- [CONJUNTO DE TAREFAS]:
A – Indique se cada afirmação está de acordo com o excerto sobre os festivais de música, respondendo sim ou não e citando as palavras do excerto que o decidem: (i) em alguns casos é possível acampar durante uma semana; (ii) os festivais atraem apenas público nacional; (iii) o país é descrito como caro para quem o visita.
B – Segundo o excerto sobre os festivais de música, que elementos os locais excecionais conjugam? Enumere-os todos.

- [EXCERTO SELECIONADO]:
Nuno Cruz (NC): Tem sido interessante, os festivais atualmente fazem parte de uma cultura para quem gosta de música, para quem vive o verão como uma experiência ligada à música e ao convívio. Têm-se afirmado como marcos na cultura musical nacional, temos público fiel que ruma a determinado festival independentemente do seu cartaz; temos público-alvo que tem como meta determinado Festival como a sua primeira experiência; existem festivais de todo o tipo de música, de todos os géneros para todos os gostos, em locais excecionais que conjugam a música, o bem-estar, o convívio e a gastronomia. Em alguns casos, por um determinado valor, podes acampar durante uma semana, estar com os teus amigos e ver em diferentes palcos mais de 50 artistas. Têm também conseguido atrair público internacional que procura este tipo de oferta como forma de turismo. Somos um país com um excelente clima, muito bem posicionado geograficamente, com uma costa marítima que proporciona boas experiências e somos um país bastante acessível economicamente para quem nos visita.

Os palcos têm mudado muito?

[Uma série de entradas]
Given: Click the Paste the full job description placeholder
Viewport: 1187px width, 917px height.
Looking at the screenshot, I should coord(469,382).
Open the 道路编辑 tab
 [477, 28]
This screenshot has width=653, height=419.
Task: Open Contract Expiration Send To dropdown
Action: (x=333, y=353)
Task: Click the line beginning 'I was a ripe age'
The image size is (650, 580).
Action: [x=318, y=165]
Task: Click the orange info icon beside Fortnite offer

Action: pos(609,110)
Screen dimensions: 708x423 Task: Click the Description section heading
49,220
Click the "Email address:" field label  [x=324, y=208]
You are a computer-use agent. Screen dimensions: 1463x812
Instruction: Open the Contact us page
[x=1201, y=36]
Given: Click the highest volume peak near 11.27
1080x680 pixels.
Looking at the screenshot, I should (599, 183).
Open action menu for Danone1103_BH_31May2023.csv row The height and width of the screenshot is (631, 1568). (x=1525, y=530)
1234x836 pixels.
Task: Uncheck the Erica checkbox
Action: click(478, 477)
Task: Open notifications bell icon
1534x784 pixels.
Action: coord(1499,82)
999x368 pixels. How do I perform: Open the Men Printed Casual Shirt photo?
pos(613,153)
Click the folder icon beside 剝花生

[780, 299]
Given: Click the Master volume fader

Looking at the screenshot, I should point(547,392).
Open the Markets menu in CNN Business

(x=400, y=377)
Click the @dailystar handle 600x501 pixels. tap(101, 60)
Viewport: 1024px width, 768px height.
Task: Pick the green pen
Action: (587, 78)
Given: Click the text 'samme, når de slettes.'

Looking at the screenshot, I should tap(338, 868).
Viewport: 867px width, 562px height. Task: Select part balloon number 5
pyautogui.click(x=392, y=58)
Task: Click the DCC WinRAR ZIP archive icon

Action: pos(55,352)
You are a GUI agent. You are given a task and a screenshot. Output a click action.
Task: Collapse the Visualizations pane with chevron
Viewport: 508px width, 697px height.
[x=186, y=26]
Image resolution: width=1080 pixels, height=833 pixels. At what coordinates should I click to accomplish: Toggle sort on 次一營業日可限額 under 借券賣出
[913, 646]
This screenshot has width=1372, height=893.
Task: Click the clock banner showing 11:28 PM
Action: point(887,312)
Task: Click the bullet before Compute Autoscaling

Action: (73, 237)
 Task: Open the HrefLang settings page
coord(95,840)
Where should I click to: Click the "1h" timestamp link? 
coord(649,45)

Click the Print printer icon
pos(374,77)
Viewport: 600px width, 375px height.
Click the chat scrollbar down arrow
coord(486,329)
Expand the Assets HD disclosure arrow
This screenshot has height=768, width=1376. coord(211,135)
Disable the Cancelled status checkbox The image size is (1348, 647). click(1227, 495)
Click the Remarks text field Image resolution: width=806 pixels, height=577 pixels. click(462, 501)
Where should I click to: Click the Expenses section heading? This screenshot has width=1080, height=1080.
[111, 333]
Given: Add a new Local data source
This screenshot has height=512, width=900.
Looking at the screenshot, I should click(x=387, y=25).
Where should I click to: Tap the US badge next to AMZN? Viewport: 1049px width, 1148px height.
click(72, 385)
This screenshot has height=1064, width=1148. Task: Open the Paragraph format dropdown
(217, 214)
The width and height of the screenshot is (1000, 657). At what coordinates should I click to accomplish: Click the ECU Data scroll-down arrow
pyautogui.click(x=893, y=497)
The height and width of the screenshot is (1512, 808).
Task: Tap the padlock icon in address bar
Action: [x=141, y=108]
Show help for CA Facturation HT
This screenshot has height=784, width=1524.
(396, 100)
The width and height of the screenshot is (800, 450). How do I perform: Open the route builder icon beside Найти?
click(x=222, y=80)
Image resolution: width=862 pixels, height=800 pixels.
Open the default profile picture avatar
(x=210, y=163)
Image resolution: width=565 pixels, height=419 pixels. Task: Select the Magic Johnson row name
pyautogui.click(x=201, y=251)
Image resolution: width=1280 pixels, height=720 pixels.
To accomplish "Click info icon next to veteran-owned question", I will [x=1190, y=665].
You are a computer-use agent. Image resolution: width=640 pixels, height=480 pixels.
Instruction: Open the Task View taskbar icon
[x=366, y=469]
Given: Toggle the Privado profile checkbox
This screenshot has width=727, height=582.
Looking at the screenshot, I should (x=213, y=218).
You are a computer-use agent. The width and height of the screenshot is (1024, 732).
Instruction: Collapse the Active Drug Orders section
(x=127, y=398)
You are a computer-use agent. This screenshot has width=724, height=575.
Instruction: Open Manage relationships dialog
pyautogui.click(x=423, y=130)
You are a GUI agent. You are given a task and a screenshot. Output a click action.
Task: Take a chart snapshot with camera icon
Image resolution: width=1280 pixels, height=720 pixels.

- [RESPOSTAS POR TAREFA]:
A –
(i) Sim: "por um determinado valor, podes acampar durante uma semana"
(ii) Não: "Têm também conseguido atrair público internacional que procura este tipo de oferta como forma de turismo."
(iii) Não: "somos um país bastante acessível economicamente para quem nos visita."

B – A música, o bem-estar, o convívio e a gastronomia.